Open Access
Surgical treatment of verrucous carcinoma of the vulva - 15-year experience and literature review
Author(s) -
Dragan Stajić,
Borislav Golijan,
Aljoša Mandić,
Slobodan Maričić
Publication year - 2021
Publication title -
srpski arhiv za celokupno lekarstvo
Language(s) - English
Resource type - Journals
SCImago Journal Rank - 0.135
H-Index - 17
eISSN - 2406-0895
pISSN - 0370-8179
DOI - 10.2298/sarh200902059s
Subject(s) - medicine , radical vulvectomy , vulva , vulvectomy , surgery , vulvar cancer , obstetrics and gynaecology , wide local excision , radical surgery , cancer , pregnancy , biology , genetics
This paper seeks to present surgical procedures, results and complications of treatment of verrucous carcinoma (VC) of the vulva treated at the clinics for gynecology and obstetrics within the Faculty of Medicine, University of Novi Sad (Serbia), as well as a literature review of surgical treatment of VC. During a period of 15 years (2005?2019), we performed 76 surgeries of vulvar cancer, nine (11.8%) due to VC of the vulva.
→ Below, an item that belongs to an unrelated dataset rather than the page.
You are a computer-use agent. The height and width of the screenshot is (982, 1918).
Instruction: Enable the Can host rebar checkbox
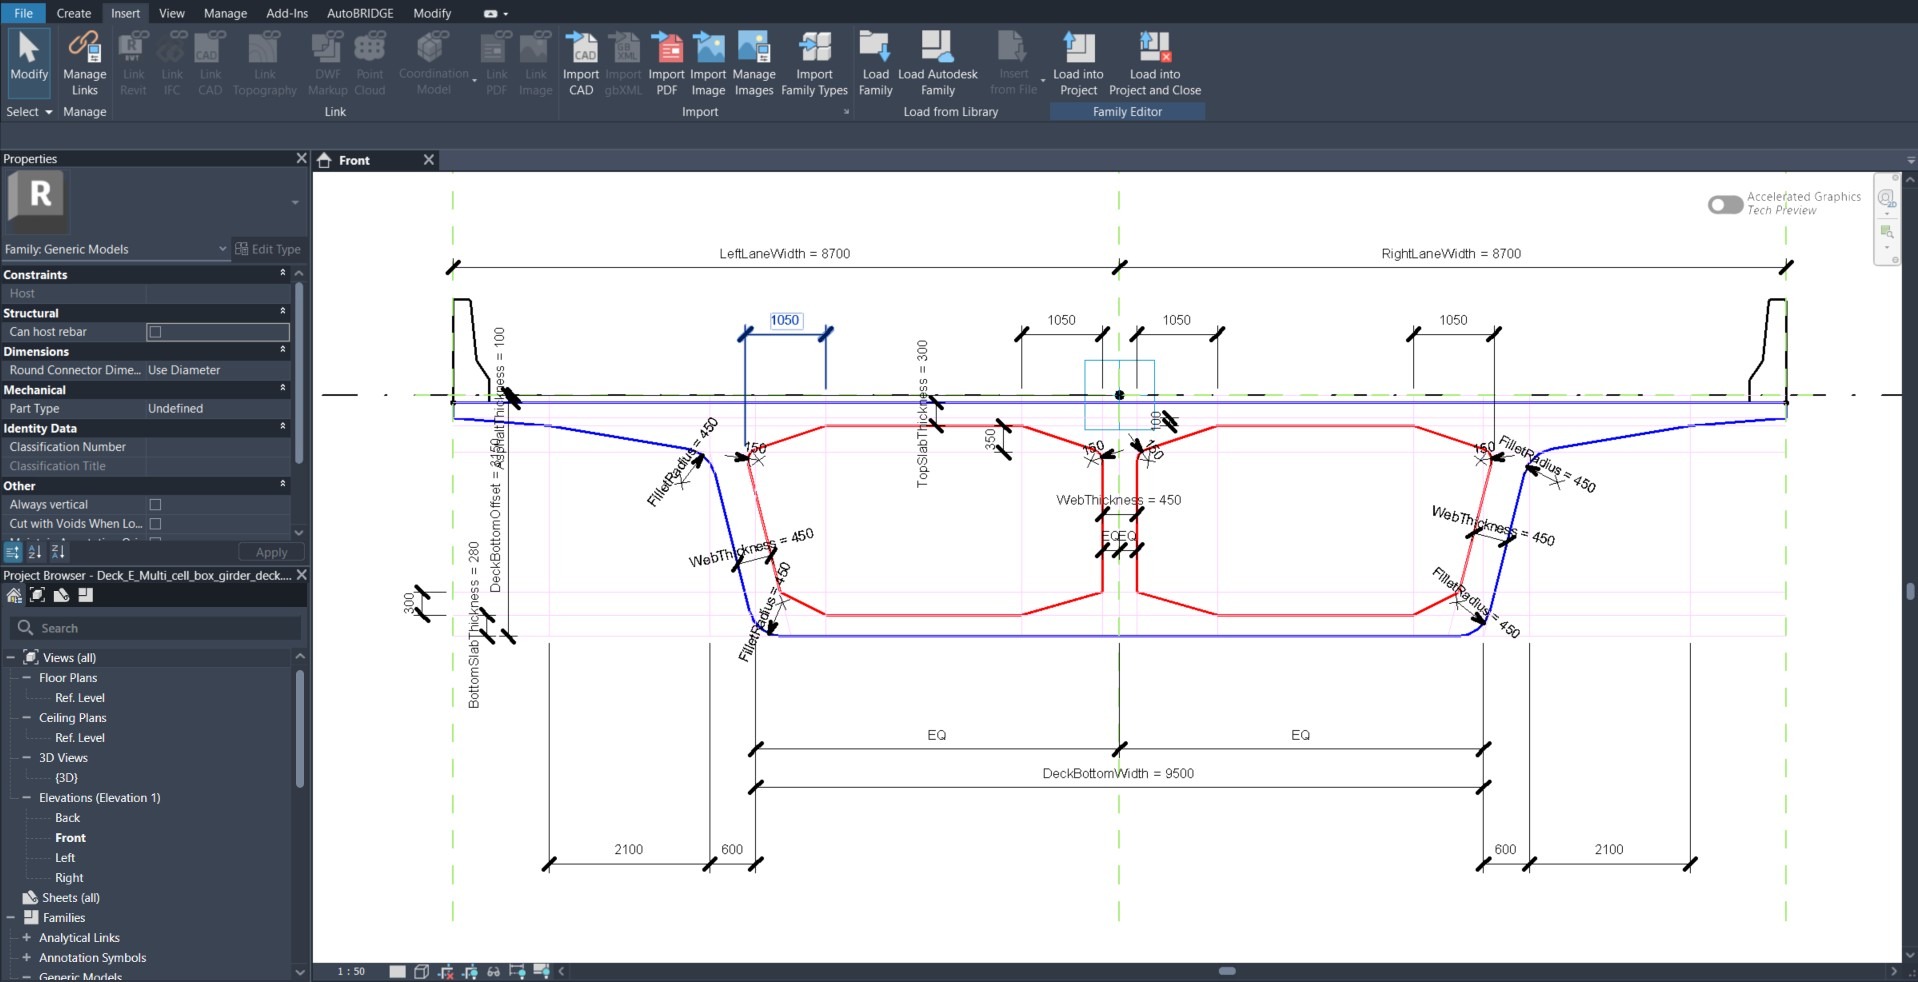pyautogui.click(x=155, y=332)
In surgical treatment of vulva VC, we performed complete surgical excision of the tumor (three), complete surgical excision of the tumor with defect coverage using VY fasciocutaneous skin flap (two), simplex vulvectomy (two), radical hemivulvectomy (one), and radical vulvectomy (one). We came across two main complications (22.2%): suture bleeding within 12 hours after excision in one patient (11.1%) and lower extremity lymphoedema after inguinofemoral lymphadenectomy with ligation of the great saphenous vein in one patient (11.1%). Out of the total number of nine treated patients, survival rate was 88.8% (eight patients) with death rate of 11.1% (one patient) within 12 months after surgery. In three patients (33.3%), the disease returned after surgery: one residual tumor after surgery, one relapse on the other side one year after surgery, one newly developed invasive squamous cell carcinoma 10 years after primary surgery.